### Excerpt:
....

The High School of Art and Design is a career and technical education high school in Manhattan, New York City, New York State, United States. Founded in 1936 as the School of Industrial Art, the school moved to 1075 Second Avenue in 1960 and more recently, its Midtown Manhattan location on 56th Street, between Second and Third Avenues, in September 2012. High School of Art and Design is operated by the New York City Department of Education.

History
On November 2, 1936, four art teachers began what was to become the High School of Art and Design, the School of Industrial Art, in a former Manhattan elementary school at 257 West 40th Street, which for a time had housed a WPA Federal Theatre Project locale. Initially, they used orange crates and plywood to make storage and desks. One of the co-founders, John B. Kenny, became principal in 1941. The school soon moved to 211 East 79th Street on the Upper East Side, the site of the former annex to Benjamin Franklin High School. In September 1960, the School of Industrial Art changed its name to the High School of Art and Design and moved to 1075 Second Avenue in east Midtown.

The 1936 school was first envisioned as a continuation school, that is, a school where children who had left school and gotten jobs attended for half days to continue their education, normally including vocational classes relevant to their current or possible future jobs. However, it opened as a vocational high school,

On November 8, 2004, a rally was scheduled on the occasion of the school's 68th anniversary. This was to include a press conference at which increased support of the school would be urged. On November 8, 2006, the school celebrated its 70th anniversary. The office of the Mayor of New York City issued a proclamation making November 8 "High School of Art and Design Day".

Academics and events
Applicants must take an entrance exam and present a portfolio to be accepted. Freshmen sample all art and design subjects before selecting a major for their sophomore, junior and senior years. Students at Art and Design receive two periods of art instruction per day, choosing from among eight art majors: cartooning, animation, architecture, graphic design, illustration, fashion, photography, and film/video.

Art and Design's Kenny Gallery, named for the school's founding principal, John B. Kenny, hosts monthly art exhibits of student work. The gallery is open to the public. The Black Box Theatre was donated by the Friends of Art and Design (FAD).

....

### Data supplied:
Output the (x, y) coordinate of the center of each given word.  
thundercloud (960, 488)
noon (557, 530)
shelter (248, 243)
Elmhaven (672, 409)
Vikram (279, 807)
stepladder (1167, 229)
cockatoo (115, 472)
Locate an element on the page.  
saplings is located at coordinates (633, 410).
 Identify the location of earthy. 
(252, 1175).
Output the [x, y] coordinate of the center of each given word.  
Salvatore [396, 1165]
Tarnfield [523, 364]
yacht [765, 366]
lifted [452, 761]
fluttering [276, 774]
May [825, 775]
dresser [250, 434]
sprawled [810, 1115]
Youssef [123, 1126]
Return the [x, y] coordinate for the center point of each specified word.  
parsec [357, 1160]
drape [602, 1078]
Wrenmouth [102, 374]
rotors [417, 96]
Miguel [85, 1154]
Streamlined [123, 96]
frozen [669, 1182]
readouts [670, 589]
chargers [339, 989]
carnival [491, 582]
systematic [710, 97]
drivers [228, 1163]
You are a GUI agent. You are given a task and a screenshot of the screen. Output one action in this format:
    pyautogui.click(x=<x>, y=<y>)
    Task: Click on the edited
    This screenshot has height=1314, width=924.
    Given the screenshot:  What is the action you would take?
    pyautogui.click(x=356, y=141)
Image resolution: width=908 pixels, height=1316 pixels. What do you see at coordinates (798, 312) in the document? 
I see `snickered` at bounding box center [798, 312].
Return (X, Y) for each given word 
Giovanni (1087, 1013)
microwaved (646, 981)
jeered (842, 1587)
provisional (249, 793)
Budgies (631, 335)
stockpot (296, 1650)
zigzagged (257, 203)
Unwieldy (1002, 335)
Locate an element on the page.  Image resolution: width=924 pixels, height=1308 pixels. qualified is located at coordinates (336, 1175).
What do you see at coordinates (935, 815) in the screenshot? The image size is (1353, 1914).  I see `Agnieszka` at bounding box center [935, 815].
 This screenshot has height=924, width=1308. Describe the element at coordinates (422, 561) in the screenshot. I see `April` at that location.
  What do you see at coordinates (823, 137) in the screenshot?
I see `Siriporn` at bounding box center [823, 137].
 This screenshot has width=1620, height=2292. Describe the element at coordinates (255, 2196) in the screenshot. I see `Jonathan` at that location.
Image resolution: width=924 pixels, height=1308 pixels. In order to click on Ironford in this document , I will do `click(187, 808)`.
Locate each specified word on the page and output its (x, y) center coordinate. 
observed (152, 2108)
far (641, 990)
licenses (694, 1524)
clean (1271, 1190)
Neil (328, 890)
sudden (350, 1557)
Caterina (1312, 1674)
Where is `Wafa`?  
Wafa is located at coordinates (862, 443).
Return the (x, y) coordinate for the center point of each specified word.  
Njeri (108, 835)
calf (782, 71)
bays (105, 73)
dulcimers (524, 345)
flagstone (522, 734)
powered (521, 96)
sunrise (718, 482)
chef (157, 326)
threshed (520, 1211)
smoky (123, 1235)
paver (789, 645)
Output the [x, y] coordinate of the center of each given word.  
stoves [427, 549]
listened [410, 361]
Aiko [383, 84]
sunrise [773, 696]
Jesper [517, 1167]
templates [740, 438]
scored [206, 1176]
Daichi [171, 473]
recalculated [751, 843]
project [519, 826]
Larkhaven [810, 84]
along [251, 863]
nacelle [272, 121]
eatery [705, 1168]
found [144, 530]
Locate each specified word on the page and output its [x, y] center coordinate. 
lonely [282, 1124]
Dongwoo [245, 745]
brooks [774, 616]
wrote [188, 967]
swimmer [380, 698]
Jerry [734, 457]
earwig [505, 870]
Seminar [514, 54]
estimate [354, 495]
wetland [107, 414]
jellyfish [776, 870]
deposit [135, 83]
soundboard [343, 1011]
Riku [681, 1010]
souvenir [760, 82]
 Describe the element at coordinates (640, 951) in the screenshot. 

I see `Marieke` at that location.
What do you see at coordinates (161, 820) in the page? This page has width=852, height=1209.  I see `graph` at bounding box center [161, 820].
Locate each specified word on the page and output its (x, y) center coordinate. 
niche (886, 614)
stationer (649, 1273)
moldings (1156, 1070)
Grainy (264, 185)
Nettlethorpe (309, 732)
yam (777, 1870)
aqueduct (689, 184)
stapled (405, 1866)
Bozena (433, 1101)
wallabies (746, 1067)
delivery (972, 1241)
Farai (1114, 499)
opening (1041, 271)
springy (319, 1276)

....

Copy the stretch from "Art and Design's" through "and Design (FAD)." in the High School of Art and Design text above, word for word.

### Exercise answer:
Art and Design's Kenny Gallery, named for the school's founding principal, John B. Kenny, hosts monthly art exhibits of student work. The gallery is open to the public. The Black Box Theatre was donated by the Friends of Art and Design (FAD).